Pendant une demi-heure, la promenade dura. Lorsque Chaval et Catherine approchèrent du Voreux, ils ralentirent encore leur marche, ils s’arrêtèrent deux fois au bord du canal, trois fois le long du terri, très gais maintenant, s’amusant à de petits jeux tendres. Etienne devait s’arrêter lui aussi, faire les mêmes stations, de peur d’être aperçu. Il s’efforçait de n’avoir plus qu’un regret brutal: ça lui apprendrait à ménager les filles, par bonne éducation. Puis, après le Voreux, libre enfin d’aller dîner chez Rasseneur, il continua de les suivre, il les accompagna au coron, demeura là, debout dans l’ombre, pendant un quart d’heure, à attendre que Chaval laissât Catherine rentrer chez elle. Et, lorsqu’il fut bien sûr qu’ils n’étaient plus ensemble, il marcha de nouveau, il poussa très loin sur la route de Marchiennes, piétinant, ne songeant à rien, trop étouffé et trop triste pour s’enfermer dans une chambre.

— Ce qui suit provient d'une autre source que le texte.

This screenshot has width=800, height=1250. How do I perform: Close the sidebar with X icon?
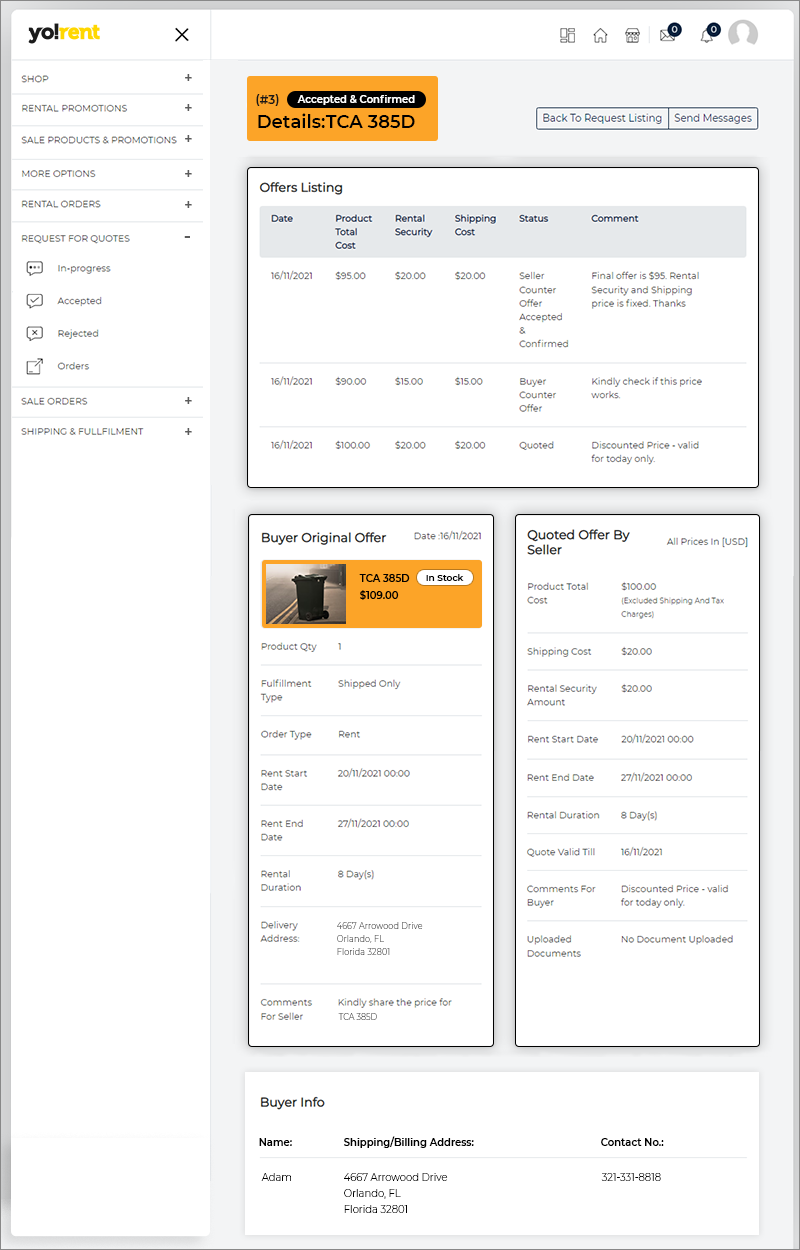coord(182,35)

Une heure plus tard seulement, vers neuf heures, Etienne retraversa le coron, en se disant qu’il fallait manger et se coucher, s’il voulait être debout le matin à quatre heures. Le village dormait déjà, tout noir dans la nuit. Pas une lueur ne glissait des persiennes closes, les longues façades s’alignaient, avec le sommeil pesant des casernes qui ronflent. Seul, un chat se sauva au travers des jardins vides. C’était la fin de la journée, l’écrasement des travailleurs tombant de la table au lit, assommés de fatigue et de nourriture.
Chez Rasseneur, dans la salle éclairée, un machineur et deux ouvriers du jour buvaient des chopes. Mais, avant de rentrer, Etienne s’arrêta, jeta un dernier regard aux ténèbres. Il retrouvait la même immensité noire que le matin, lorsqu’il était arrivé par le grand vent. Devant lui, le Voreux s’accroupissait de son air de bête mauvaise, vague, piqué de quelques lueurs de lanterne. Les trois brasiers du terri brûlaient en l’air, pareils à des lunes sanglantes, détachant par instants les silhouettes démesurées du père Bonnemort et de son cheval jaune. Et, au-delà, dans la plaine rase, l’ombre avait tout submergé, Montsou, Marchiennes, la forêt de Vandame, la vaste mer de betteraves et de blé, où ne luisaient plus, comme des phares lointains, que les feux bleus des hauts fourneaux et les feux rouges des fours à coke. Peu à peu, la nuit se noyait, la pluie tombait maintenant, lente, continue, abîmant ce néant au fond de son ruissellement monotone; tandis qu’une seule voix s’entendait encore, la respiration grosse et lente de la machine d’épuisement, qui jour et nuit soufflait.